>> start
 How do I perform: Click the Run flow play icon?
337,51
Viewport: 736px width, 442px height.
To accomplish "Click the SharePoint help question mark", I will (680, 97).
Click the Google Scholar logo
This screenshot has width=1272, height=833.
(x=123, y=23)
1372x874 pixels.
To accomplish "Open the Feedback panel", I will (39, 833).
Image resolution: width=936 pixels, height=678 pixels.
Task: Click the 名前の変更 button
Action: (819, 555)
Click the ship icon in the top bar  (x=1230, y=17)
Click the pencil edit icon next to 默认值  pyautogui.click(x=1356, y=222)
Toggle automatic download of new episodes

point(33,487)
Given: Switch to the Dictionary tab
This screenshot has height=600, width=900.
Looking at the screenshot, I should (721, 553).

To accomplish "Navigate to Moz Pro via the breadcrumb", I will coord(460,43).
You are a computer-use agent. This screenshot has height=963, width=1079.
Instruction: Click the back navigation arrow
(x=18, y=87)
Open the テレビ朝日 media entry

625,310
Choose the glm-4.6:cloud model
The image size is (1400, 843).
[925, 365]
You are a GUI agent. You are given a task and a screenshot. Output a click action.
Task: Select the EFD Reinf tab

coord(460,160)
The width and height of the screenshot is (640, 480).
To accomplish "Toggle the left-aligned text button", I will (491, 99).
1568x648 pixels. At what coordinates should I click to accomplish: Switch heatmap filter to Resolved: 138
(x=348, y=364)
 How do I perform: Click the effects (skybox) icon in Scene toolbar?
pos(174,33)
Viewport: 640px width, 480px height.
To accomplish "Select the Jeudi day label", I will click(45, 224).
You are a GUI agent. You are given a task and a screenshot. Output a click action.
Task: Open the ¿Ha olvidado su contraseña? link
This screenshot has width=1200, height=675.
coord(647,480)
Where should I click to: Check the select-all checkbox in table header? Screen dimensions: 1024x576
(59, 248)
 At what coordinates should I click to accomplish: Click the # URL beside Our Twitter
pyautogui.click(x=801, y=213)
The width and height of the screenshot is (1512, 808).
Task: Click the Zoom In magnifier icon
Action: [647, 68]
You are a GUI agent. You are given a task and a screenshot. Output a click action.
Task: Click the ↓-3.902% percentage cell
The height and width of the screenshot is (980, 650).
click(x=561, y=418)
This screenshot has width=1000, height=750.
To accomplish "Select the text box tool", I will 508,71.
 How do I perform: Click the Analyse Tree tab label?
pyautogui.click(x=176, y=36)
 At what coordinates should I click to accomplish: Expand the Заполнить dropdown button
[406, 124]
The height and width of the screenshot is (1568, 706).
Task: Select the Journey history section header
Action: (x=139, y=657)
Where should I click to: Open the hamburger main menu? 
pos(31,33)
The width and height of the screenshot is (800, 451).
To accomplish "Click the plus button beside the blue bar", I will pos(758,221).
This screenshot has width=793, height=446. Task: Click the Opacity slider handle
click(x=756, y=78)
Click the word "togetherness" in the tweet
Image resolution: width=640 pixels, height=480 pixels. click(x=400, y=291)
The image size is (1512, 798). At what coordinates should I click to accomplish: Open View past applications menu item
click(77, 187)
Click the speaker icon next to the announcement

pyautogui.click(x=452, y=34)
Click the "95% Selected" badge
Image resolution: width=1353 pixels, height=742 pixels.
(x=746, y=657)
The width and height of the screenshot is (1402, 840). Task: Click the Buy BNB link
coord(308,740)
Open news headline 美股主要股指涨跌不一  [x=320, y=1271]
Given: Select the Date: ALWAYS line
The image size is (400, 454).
>> end
» WHAT IS ASKED: Copy out the items verbatim, beginning at the line that contains "The image size is (1512, 798)." and stopping after the line that contains "pyautogui.click(x=452, y=34)".

» FINISHED ANSWER:
The image size is (1512, 798). At what coordinates should I click to accomplish: Open View past applications menu item
click(77, 187)
Click the speaker icon next to the announcement

pyautogui.click(x=452, y=34)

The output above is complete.